Update the stretch from the line containing "You are a computer-use agent. The image" through the line containing "click(1292, 83)" so that "Where should I click to" becomes "Where do I click to", leaving everything else unchanged. Give back only those lines.

(Entries from a collection)
........

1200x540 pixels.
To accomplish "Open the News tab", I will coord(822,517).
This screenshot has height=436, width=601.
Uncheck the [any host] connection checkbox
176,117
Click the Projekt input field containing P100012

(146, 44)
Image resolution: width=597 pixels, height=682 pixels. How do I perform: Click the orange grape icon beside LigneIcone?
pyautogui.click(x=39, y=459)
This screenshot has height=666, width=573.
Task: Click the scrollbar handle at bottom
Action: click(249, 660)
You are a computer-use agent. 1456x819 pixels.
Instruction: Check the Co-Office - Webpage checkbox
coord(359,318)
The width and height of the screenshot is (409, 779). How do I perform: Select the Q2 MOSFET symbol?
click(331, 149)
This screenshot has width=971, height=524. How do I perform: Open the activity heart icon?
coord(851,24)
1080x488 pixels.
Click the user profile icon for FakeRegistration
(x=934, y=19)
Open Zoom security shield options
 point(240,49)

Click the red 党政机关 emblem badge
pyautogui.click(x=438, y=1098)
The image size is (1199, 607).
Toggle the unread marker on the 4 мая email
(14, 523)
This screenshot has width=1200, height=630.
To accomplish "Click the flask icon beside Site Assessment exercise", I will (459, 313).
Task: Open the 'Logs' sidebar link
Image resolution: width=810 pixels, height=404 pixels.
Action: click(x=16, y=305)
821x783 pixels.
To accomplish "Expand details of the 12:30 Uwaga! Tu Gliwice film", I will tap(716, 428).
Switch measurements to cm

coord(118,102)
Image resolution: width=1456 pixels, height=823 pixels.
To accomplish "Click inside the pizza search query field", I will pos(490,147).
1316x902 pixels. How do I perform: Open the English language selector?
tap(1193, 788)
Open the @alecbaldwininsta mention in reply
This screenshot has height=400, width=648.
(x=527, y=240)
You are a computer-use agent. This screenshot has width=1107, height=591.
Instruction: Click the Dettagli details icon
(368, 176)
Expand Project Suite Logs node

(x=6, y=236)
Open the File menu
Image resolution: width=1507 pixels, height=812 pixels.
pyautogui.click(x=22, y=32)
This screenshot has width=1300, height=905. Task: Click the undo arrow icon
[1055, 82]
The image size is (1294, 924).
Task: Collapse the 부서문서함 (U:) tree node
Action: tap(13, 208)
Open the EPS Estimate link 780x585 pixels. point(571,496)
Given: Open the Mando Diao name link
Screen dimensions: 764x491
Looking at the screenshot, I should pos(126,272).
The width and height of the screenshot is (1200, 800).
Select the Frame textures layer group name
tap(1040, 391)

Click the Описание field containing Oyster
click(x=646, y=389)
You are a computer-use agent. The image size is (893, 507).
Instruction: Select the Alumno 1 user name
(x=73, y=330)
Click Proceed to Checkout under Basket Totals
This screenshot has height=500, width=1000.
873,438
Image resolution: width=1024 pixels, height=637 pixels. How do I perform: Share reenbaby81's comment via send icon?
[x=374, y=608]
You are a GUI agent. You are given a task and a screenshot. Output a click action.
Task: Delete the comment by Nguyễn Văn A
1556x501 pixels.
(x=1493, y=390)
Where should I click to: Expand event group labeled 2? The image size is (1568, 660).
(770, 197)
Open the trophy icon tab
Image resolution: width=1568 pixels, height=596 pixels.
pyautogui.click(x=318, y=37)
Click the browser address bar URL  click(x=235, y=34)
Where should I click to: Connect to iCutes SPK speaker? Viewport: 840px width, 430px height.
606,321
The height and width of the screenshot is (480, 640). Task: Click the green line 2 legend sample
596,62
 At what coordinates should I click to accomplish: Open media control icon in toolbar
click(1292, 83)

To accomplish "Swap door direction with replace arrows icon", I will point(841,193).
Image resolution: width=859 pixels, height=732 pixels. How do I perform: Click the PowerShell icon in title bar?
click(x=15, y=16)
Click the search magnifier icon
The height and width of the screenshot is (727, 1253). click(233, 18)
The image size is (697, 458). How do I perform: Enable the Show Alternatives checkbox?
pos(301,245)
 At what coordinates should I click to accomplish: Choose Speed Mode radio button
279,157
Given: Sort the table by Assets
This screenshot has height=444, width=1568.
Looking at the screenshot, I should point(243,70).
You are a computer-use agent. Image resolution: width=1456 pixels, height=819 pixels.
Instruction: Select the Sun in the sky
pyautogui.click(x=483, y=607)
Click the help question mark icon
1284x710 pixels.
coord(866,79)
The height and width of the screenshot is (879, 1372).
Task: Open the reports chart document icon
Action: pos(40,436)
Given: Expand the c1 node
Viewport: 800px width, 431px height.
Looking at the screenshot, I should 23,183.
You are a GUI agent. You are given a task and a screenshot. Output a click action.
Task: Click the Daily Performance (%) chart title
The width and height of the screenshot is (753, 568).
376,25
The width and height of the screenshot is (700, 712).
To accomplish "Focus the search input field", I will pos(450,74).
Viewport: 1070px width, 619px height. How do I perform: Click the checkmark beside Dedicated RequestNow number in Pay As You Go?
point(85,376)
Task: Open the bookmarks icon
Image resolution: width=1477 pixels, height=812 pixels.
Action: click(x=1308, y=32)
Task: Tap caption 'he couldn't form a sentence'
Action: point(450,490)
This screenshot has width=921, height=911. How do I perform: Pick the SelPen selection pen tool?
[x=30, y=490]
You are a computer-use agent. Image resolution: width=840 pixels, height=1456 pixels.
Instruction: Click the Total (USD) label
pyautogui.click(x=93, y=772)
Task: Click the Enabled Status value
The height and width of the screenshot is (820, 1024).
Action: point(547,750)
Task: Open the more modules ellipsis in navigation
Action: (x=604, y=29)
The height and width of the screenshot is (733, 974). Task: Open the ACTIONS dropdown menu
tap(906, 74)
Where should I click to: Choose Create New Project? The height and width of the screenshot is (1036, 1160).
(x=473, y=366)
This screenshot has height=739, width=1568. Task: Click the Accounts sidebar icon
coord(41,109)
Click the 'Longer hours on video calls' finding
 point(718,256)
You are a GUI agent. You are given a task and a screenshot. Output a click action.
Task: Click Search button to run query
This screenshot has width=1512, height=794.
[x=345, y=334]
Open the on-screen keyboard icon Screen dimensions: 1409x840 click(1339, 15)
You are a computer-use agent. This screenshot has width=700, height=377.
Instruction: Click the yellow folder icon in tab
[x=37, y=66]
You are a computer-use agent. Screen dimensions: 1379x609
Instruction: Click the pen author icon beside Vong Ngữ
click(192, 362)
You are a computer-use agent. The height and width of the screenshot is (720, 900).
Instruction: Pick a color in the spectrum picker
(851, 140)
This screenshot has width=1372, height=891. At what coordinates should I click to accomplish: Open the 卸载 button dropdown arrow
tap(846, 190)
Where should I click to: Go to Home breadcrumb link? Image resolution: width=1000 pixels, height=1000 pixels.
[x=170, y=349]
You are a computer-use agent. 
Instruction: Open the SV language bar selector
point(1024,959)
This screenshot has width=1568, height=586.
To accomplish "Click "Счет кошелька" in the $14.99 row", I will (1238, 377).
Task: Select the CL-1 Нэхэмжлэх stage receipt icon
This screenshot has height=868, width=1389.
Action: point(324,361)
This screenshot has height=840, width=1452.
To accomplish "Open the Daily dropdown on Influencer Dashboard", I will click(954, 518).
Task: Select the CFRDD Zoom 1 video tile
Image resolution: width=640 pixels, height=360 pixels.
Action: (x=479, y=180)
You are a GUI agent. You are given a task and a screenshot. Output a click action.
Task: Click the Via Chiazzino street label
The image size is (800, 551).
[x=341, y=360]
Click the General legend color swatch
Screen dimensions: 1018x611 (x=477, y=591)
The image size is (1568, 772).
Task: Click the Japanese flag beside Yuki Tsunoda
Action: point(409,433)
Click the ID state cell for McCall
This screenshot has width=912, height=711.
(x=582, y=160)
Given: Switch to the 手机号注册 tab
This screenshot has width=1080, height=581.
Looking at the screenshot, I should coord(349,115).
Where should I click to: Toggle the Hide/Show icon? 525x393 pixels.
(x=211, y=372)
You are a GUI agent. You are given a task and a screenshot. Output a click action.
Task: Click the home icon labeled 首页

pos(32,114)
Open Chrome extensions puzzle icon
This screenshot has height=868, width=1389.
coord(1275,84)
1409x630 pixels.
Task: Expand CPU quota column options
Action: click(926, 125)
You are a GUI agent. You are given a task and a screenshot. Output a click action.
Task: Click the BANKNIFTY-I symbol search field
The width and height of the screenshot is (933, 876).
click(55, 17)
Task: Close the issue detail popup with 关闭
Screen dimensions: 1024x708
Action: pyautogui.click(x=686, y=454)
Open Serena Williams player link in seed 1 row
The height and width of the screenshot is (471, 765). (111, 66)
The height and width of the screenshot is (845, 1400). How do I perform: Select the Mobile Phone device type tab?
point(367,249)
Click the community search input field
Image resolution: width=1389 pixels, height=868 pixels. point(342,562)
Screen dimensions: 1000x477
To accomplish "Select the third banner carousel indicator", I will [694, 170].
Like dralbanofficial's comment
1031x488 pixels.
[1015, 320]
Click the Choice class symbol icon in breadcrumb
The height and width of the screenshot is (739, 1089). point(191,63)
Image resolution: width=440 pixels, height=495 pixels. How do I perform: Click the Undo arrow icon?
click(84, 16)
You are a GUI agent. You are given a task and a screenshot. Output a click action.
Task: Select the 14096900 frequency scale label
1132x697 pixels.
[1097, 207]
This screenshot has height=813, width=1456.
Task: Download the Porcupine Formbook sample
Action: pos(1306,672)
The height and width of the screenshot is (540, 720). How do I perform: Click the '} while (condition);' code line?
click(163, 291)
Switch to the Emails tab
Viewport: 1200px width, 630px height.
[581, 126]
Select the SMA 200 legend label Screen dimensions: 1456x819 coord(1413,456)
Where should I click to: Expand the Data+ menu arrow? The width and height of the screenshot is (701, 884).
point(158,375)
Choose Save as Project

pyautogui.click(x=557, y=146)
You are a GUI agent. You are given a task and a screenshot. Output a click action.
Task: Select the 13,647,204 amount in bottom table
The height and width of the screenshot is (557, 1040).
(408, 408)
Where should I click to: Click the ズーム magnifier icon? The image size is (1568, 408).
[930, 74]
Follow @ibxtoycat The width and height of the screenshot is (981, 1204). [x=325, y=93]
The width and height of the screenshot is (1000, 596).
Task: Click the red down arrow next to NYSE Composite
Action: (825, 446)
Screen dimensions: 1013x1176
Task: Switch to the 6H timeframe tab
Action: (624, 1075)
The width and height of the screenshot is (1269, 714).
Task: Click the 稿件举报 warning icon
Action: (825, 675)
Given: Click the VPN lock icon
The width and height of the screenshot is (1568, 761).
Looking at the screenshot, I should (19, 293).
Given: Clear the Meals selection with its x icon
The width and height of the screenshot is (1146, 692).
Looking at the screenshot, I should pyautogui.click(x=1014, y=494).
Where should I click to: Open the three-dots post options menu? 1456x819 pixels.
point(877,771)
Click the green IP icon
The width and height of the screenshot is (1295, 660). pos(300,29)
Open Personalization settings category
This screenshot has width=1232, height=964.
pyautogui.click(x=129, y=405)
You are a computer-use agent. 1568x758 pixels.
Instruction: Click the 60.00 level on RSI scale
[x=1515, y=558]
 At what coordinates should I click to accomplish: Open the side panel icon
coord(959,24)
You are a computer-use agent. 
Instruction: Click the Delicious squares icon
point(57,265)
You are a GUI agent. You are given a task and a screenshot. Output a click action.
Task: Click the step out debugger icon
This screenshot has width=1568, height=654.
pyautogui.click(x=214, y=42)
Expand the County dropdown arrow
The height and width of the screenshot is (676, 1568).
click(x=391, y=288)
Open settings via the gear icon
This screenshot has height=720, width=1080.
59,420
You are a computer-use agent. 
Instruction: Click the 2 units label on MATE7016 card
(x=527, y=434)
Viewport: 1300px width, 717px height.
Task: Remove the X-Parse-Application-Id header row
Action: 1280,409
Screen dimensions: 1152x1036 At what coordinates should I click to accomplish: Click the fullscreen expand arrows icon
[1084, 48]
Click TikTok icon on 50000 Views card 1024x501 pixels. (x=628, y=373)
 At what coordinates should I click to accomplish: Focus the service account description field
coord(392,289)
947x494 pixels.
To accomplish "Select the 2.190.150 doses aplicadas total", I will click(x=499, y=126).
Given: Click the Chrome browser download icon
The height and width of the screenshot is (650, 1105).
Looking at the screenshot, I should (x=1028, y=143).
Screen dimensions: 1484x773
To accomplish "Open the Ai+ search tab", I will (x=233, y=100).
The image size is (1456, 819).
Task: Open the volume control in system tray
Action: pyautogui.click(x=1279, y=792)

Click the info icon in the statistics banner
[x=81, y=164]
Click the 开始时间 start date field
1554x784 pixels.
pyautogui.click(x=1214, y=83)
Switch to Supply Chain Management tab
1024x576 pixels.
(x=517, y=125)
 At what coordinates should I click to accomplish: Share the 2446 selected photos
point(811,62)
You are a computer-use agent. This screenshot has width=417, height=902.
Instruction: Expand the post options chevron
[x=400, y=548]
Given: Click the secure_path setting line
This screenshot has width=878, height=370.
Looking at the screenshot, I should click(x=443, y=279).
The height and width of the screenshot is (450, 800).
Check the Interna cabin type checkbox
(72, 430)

........

• _Response to the task_
You are a computer-use agent. The image size is (893, 507).
Instruction: Select the Alumno 1 user name
(x=73, y=330)
Click Proceed to Checkout under Basket Totals
This screenshot has height=500, width=1000.
873,438
Image resolution: width=1024 pixels, height=637 pixels. How do I perform: Share reenbaby81's comment via send icon?
[x=374, y=608]
You are a GUI agent. You are given a task and a screenshot. Output a click action.
Task: Delete the comment by Nguyễn Văn A
1556x501 pixels.
(x=1493, y=390)
Where do I click to: Expand event group labeled 2? The image size is (1568, 660).
(770, 197)
Open the trophy icon tab
Image resolution: width=1568 pixels, height=596 pixels.
pyautogui.click(x=318, y=37)
Click the browser address bar URL  click(x=235, y=34)
Where do I click to: Connect to iCutes SPK speaker? Viewport: 840px width, 430px height.
606,321
The height and width of the screenshot is (480, 640). Task: Click the green line 2 legend sample
596,62
 At what coordinates should I click to accomplish: Open media control icon in toolbar
click(1292, 83)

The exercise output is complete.